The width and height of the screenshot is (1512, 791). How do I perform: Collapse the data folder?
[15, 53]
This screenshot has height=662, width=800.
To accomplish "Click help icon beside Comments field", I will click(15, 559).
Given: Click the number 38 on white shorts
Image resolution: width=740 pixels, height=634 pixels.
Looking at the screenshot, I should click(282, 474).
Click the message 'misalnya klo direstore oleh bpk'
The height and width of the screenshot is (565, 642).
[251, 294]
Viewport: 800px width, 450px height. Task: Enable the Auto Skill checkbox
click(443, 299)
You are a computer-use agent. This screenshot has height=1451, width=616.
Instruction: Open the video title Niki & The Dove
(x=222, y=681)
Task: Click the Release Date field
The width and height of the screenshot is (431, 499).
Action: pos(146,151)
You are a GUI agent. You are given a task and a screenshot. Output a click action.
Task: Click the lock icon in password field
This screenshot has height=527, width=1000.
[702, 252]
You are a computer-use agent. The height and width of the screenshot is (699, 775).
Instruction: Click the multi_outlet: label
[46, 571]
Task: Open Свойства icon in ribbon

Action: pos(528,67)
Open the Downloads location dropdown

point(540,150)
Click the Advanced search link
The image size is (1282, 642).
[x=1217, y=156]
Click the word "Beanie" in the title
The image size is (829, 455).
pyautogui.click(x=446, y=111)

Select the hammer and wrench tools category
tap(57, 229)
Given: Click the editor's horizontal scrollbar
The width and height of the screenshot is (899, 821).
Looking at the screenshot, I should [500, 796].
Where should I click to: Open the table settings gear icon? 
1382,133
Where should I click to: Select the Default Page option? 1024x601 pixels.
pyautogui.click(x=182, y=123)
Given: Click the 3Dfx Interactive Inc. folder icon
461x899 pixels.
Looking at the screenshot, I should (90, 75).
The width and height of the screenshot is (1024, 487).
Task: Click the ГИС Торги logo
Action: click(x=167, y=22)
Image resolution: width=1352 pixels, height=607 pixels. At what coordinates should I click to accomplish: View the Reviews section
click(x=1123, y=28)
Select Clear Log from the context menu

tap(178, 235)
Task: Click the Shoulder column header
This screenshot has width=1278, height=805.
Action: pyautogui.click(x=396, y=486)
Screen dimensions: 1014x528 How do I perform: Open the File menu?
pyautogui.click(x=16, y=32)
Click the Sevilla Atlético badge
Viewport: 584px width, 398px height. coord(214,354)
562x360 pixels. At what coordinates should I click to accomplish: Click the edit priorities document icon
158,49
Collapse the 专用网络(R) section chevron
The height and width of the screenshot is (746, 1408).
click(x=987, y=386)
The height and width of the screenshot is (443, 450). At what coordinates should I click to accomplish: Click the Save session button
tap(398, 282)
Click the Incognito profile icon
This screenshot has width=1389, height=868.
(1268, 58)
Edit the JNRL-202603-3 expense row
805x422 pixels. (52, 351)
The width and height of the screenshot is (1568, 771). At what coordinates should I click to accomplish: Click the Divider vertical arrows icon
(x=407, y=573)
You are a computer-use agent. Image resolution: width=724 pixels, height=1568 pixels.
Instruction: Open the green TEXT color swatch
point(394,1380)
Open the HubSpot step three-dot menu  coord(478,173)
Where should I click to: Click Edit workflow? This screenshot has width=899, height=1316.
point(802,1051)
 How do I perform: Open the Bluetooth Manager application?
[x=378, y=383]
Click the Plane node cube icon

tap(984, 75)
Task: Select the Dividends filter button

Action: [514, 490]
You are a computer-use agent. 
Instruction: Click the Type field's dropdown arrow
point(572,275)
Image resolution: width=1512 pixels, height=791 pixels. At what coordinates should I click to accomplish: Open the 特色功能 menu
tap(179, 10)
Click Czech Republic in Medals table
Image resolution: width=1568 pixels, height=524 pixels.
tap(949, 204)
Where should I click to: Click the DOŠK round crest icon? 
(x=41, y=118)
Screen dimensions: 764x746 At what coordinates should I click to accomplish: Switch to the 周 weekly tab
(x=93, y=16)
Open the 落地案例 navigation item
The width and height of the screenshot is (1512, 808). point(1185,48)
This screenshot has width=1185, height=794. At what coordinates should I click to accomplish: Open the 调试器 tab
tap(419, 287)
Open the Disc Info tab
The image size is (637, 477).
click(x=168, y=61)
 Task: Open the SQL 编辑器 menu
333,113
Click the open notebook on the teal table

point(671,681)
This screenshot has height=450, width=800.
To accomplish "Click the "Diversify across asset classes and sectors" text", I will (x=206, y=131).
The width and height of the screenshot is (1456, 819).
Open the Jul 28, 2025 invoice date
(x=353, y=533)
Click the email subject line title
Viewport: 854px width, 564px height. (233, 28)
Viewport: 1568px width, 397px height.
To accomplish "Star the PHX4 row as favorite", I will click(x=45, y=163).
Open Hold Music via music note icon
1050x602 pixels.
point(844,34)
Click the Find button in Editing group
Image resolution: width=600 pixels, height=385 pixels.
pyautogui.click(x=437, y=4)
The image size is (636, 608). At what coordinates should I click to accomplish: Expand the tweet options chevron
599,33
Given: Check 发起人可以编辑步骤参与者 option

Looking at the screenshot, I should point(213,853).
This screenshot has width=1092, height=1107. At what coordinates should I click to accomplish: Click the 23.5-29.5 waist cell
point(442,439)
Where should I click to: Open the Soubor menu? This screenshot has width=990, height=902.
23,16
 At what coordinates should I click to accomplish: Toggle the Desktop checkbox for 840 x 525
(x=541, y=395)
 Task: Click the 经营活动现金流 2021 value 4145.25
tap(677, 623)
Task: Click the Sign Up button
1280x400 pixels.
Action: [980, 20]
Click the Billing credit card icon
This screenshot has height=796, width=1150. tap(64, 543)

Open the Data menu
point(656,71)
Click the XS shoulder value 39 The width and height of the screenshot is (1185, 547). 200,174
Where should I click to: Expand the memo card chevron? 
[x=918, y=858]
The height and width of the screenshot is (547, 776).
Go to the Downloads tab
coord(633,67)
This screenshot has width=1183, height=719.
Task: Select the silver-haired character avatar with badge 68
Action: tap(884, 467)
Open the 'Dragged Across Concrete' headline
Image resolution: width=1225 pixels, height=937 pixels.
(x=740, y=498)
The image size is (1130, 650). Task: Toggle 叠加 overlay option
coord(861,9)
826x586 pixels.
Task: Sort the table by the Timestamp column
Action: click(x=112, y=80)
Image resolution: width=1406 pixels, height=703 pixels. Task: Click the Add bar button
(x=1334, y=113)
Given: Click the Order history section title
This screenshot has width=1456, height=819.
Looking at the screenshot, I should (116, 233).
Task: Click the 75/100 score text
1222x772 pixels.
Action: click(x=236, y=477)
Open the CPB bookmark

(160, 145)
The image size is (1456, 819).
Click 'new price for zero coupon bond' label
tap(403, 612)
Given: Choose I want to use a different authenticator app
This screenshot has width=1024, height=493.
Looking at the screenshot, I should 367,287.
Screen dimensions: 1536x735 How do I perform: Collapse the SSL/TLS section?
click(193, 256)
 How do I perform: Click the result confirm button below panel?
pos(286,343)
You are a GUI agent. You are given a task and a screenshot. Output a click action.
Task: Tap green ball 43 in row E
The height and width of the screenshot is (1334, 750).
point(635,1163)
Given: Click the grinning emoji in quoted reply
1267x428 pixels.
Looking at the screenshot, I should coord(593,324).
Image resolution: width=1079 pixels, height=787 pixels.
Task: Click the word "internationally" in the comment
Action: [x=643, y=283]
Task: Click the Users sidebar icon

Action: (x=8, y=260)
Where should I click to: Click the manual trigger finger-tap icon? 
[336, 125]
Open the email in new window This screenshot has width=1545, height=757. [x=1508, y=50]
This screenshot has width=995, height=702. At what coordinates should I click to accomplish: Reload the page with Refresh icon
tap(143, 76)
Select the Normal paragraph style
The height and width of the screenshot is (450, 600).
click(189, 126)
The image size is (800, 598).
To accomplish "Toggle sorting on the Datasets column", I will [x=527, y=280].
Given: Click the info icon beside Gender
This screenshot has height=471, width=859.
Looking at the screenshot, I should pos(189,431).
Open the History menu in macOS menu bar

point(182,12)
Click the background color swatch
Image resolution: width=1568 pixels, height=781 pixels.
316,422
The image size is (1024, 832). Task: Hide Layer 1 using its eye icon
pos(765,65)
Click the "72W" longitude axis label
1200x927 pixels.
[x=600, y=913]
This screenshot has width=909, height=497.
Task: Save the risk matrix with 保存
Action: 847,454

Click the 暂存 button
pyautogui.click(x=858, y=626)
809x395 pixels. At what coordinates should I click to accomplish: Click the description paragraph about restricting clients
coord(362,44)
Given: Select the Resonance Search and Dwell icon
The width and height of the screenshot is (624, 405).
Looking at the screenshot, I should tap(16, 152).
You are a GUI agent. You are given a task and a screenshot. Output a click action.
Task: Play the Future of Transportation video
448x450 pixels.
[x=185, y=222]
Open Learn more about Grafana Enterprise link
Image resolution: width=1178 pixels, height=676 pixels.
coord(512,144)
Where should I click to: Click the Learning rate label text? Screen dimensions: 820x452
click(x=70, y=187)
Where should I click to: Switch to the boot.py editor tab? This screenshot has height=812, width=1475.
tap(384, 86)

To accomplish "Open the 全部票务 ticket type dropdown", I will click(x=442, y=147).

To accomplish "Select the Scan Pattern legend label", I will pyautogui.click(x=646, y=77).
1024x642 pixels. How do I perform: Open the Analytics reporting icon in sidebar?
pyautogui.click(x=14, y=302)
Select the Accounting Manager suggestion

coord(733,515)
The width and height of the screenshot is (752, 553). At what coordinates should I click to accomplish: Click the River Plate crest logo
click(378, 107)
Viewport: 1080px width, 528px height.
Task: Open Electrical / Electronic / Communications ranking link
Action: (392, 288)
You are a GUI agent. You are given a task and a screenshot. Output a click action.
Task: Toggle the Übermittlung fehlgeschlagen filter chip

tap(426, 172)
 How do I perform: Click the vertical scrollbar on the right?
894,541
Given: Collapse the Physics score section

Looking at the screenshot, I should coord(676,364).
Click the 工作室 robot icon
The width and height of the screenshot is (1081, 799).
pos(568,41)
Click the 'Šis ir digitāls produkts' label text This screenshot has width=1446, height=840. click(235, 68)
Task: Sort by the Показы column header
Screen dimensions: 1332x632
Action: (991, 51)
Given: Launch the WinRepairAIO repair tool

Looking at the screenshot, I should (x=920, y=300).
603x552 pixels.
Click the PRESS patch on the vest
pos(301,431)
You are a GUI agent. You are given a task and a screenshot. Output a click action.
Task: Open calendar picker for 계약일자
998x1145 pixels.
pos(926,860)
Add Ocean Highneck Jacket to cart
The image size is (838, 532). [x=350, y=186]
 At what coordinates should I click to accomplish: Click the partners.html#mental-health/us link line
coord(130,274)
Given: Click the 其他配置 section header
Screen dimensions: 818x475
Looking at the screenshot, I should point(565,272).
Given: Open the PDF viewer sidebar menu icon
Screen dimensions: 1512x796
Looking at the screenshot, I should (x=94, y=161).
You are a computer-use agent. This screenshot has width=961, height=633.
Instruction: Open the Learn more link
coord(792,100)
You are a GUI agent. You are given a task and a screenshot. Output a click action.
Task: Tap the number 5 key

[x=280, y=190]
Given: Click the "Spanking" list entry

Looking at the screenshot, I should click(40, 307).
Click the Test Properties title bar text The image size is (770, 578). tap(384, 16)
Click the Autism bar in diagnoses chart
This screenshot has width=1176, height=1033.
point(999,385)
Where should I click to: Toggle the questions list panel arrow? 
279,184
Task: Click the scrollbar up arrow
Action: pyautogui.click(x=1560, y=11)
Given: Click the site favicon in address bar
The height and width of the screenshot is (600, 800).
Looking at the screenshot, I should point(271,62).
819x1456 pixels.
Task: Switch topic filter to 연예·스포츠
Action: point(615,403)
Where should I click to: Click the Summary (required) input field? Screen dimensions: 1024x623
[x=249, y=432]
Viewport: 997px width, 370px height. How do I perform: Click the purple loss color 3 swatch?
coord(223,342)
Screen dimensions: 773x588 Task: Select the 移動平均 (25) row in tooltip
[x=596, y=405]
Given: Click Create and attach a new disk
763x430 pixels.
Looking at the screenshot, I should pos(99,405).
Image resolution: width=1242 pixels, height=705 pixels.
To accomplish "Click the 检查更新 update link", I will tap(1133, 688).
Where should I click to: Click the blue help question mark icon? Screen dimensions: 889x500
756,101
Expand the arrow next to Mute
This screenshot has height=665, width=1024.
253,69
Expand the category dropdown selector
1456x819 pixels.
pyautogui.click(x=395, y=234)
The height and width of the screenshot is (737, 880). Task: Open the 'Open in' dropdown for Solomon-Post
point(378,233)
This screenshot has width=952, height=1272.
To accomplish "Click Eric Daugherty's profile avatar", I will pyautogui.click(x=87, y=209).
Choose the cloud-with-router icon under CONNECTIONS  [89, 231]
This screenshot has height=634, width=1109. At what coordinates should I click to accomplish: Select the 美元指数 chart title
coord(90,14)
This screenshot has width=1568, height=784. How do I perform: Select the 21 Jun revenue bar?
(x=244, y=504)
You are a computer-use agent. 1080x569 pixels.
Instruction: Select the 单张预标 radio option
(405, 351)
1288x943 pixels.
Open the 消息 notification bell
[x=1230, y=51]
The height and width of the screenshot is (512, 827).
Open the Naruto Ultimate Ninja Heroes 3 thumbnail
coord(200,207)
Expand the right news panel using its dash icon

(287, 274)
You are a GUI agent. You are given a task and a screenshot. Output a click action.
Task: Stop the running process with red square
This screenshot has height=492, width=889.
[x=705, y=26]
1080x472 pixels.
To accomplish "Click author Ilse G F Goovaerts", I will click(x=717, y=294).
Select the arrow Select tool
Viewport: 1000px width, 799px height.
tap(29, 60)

Exercise:
What you give back must be the stretch above, starting at the line with "This screenshot has width=1185, height=794." and ending at the line with "Open Hold Music via music note icon", copied exactly.

Your solution:
This screenshot has width=1185, height=794. At what coordinates should I click to accomplish: Open the 调试器 tab
tap(419, 287)
Open the Disc Info tab
The image size is (637, 477).
click(x=168, y=61)
 Task: Open the SQL 编辑器 menu
333,113
Click the open notebook on the teal table

point(671,681)
This screenshot has height=450, width=800.
To accomplish "Click the "Diversify across asset classes and sectors" text", I will (x=206, y=131).
The width and height of the screenshot is (1456, 819).
Open the Jul 28, 2025 invoice date
(x=353, y=533)
Click the email subject line title
Viewport: 854px width, 564px height. (233, 28)
Viewport: 1568px width, 397px height.
To accomplish "Star the PHX4 row as favorite", I will click(x=45, y=163).
Open Hold Music via music note icon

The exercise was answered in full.